**Tasks**
[1] Using the 2007 diesel emissions article, decide whether each statement agrees with it: (a) the DPF/muffler may be mounted vertically when vertical exhaust pipes are used; (b) EPA requires the exhaust aftertreatment to work without maintenance or replacement for three years or 150,000 miles; (c) when the engine is idling, the extra heat for regeneration comes from igniting sprayed-in diesel fuel. For each, answer yes or no and quote the deciding words.
[2] In the 2007 diesel emissions article, what material will the higher DPF operating temperatures require?
[3] Quote the 2007 diesel emissions article from "Over time, the" up to and including "a clean one.".

**Passage to read**
━━━━

Article

A Look At 2007 Diesel Emissions

Here's a preview of exhaust hardware you'll be seeing on '07 diesel engines.

March 2006, TruckingInfo.com - Editorial

by Jim Winsor, Executive Editor

SHARING TOOLS        | Print Subscribe

At the Technology and Maintenance Council's 50th anniversary meeting last month in Tampa, one of the most interesting technical programs was a preview of what we'll be seeing on '07 truck diesel engines. All truck manufacturers will be upgrading their exhaust systems to meet the next generation of EPA's emissions regulations. There's only room in this column to scratch the surface, but we'll have plenty more in the months ahead.

The most notable changes will be the addition of exhaust particulate filters to trap unburned hydrocarbons (commonly called soot). Doing this means substantial changes, including engine electronics. And it's all pretty pricey.

Engines will have added cooled EGR with an increased percentage of exhaust gases being recirculated. This will increase the loads on cooling systems. And it will take even more sophisticated electronic controls to manage the emissions systems.

The typical muffler as we know it today will be replaced with a combination oxidation catalyst and particulate matter filter. We'll call it a diesel particulate filter (DPF). The oxy catalyst reduces much of the exhaust particulates and the DPF traps what's left.

Over time, the DPF will load up with soot, which must be disposed of. When "loaded," it will automatically "regenerate," meaning burn off what's been trapped. If the engine is working under a fairly heavy load and putting out hot exhaust, this heat will be sufficient to cause regeneration. However, if the engine is under light load, or idling, the trap will need additional heat and this will come from igniting sprayed-in diesel fuel – sort of like an enclosed blow torch.

EPA says this exhaust after treatment must work without maintenance or replacement for three years or 150,000 miles. As presently envisioned by several manufacturers, the DPF can be cleaned using a sophisticated machine that vehicle or engine dealers will buy. Or, the DPF can be removed and replaced with a clean one.

Visually, the DPF will look like a pregnant muffler – larger in diameter than current mufflers. It'll be handling a lot higher temps, for instance 1,100-1,300 degrees F. versus today's typical 800-900 degrees F. These higher temperatures will require the use of more expensive stainless steel.

On straight trucks and many tractors, the DPF/muffler combo will be mounted horizontally inside a frame rail and fairly close behind the engine so as not to lose exhaust heat. This location is important. Body installers and PTO-driven accessories can't be relocated, I'm told, which may affect some fleet specs and/or special options. Vertical exhaust pipes can still be used but the DPF/muffler must remain horizontal.

Sulfur can quickly foul DPF's. Diesel fuel – even today's low-sulfur diesel – will make them ineffective. This is why the entire on-highway industry will be changing over to the new ultra-low-sulfur diesel (ULSD) as '06 progresses.

━━━━

**Material supplied**
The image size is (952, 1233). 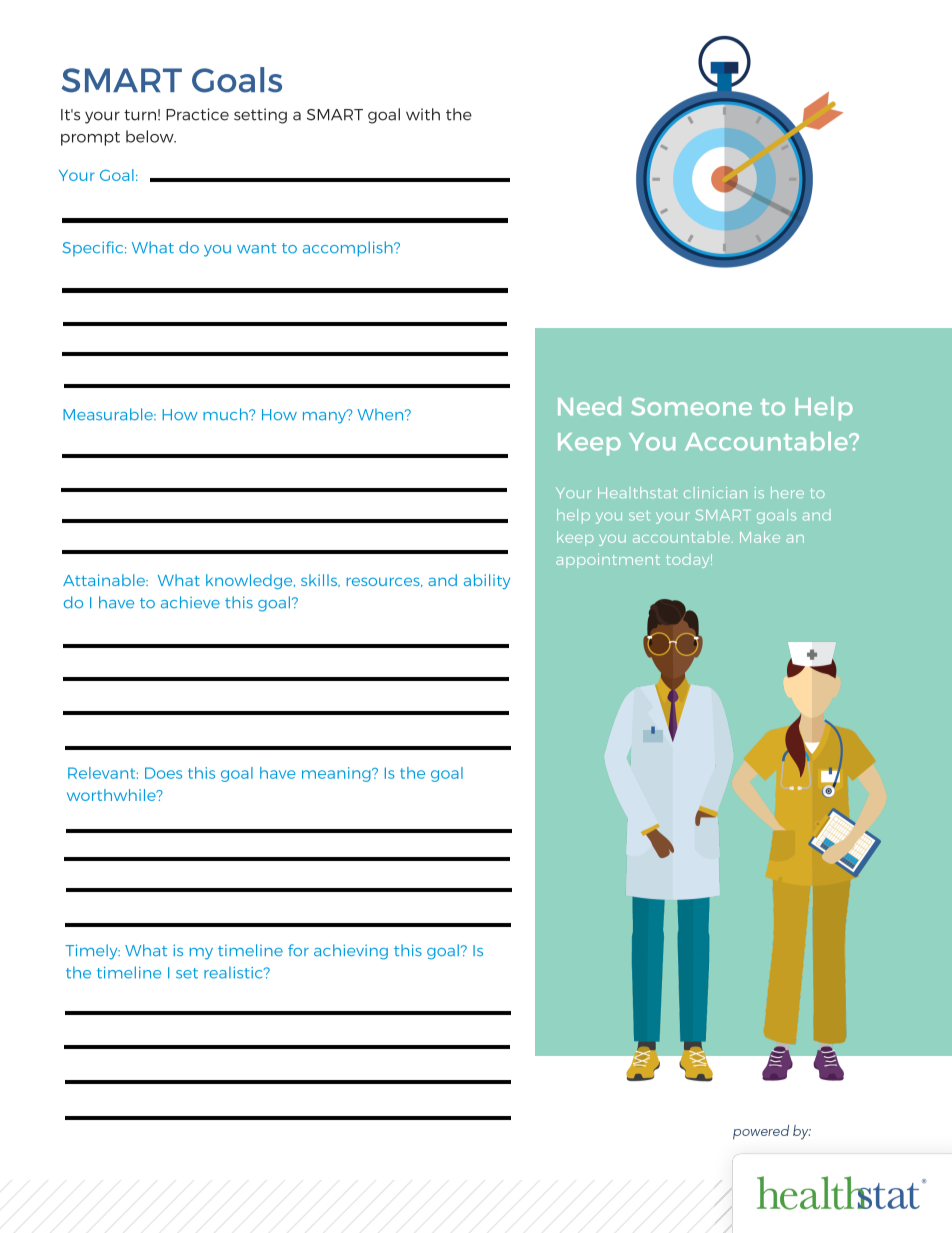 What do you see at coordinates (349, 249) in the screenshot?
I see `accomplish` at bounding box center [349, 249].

━━━━

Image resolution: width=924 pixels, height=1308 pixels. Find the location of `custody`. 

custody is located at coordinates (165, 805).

━━━━

**Final results**
[1]
(a) No: "Vertical exhaust pipes can still be used but the DPF/muffler must remain horizontal."
(b) Yes: "EPA says this exhaust after treatment must work without maintenance or replacement for three years or 150,000 miles."
(c) Yes: "if the engine is under light load, or idling, the trap will need additional heat and this will come from igniting sprayed-in diesel fuel"

[2] More expensive stainless steel.

[3]
Over time, the DPF will load up with soot, which must be disposed of. When "loaded," it will automatically "regenerate," meaning burn off what's been trapped. If the engine is working under a fairly heavy load and putting out hot exhaust, this heat will be sufficient to cause regeneration. However, if the engine is under light load, or idling, the trap will need additional heat and this will come from igniting sprayed-in diesel fuel – sort of like an enclosed blow torch.

EPA says this exhaust after treatment must work without maintenance or replacement for three years or 150,000 miles. As presently envisioned by several manufacturers, the DPF can be cleaned using a sophisticated machine that vehicle or engine dealers will buy. Or, the DPF can be removed and replaced with a clean one.